The registration process in the United States often involves handwritten forms, some collected by third parties. Those forms are then manually entered into an electronic system, a process bound to introduce flaws.
People who move, moreover, often take no steps to inform administrators at their old addresses, and a new registration does not typically result in a notification to cancel the previous one. Yet a quarter of all voters assume that their registrations automatically move with them, the report found.
As a consequence, active registrations in two states are common. Some 70,000 people are registered to vote in three or more states.
One possible response, employed in Arizona and Washington State, is to allow online registration, which is cheaper, more accurate and more convenient but may raise security concerns. Ms.
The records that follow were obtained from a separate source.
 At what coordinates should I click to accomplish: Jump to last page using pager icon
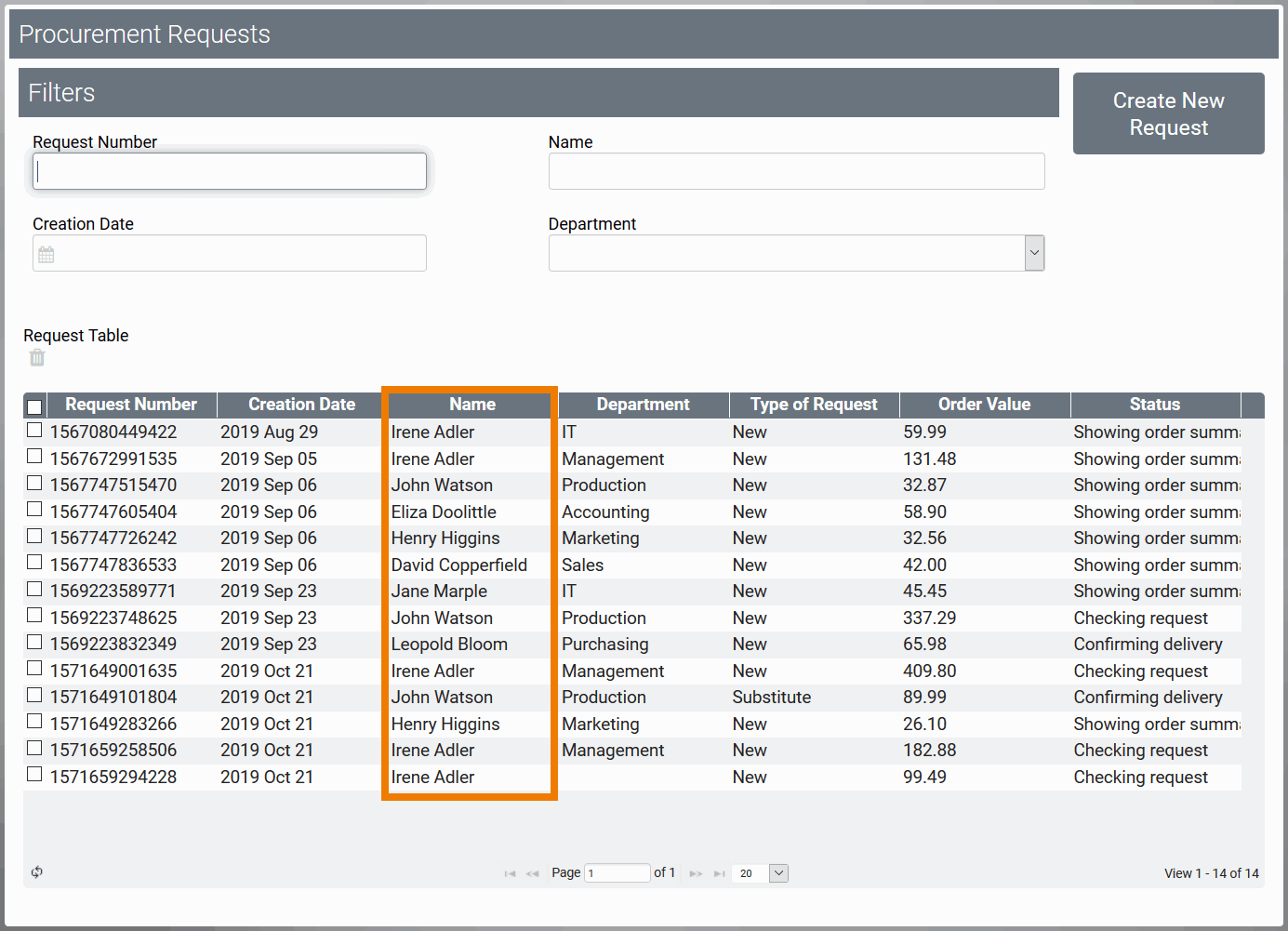[x=719, y=873]
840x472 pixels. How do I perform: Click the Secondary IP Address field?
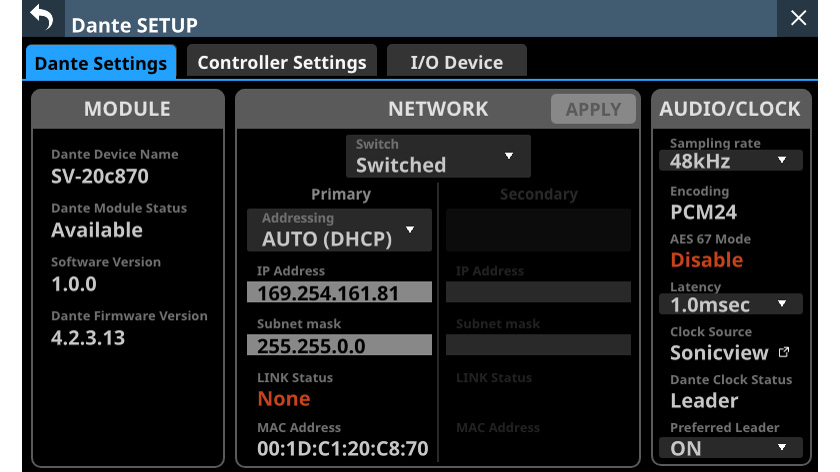[x=538, y=292]
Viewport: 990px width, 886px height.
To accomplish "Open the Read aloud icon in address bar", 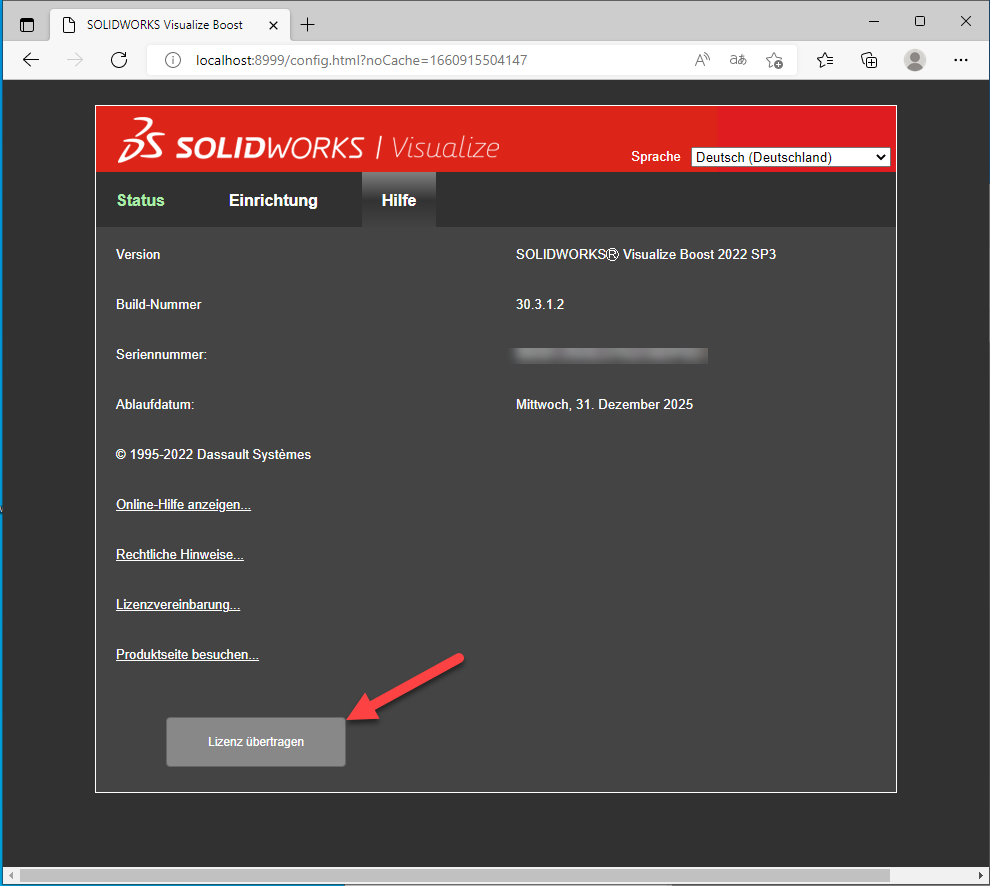I will [x=703, y=60].
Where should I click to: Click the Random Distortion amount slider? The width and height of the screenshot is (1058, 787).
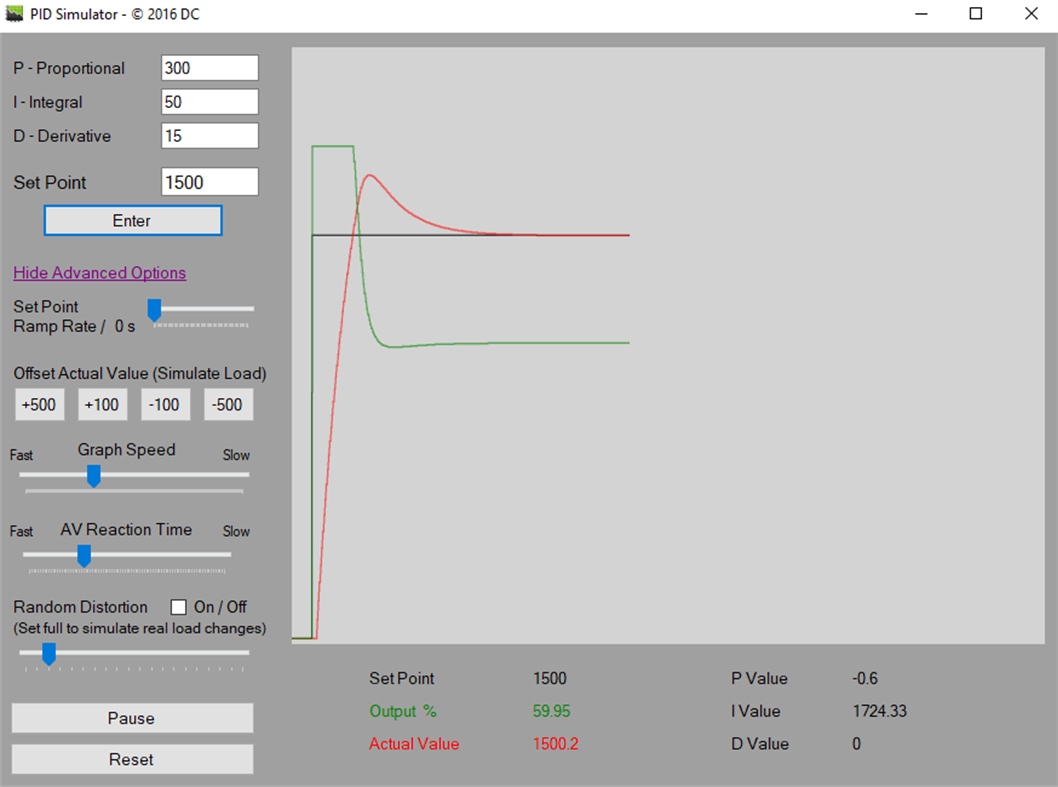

Lamone, the Maryland election official, said her state for now “is completely paper based” but would allow online registration starting in July for people with a valid state driver’s license or military identification.
The Pew report urged administrators to make greater use of data-matching technologies commonly used by private businesses and to look to government resources like motor vehicle records, Social Security death records and the Postal Service’s change-of-address database.
In an interview, Professor Persily proposed what he called an easy fix to many of the problems identified in the new report. The Postal Service’s change-of-address form, he said, could include a box that, when checked, would generate a cancellation notice directed to the old voting place and a registration request to the new one.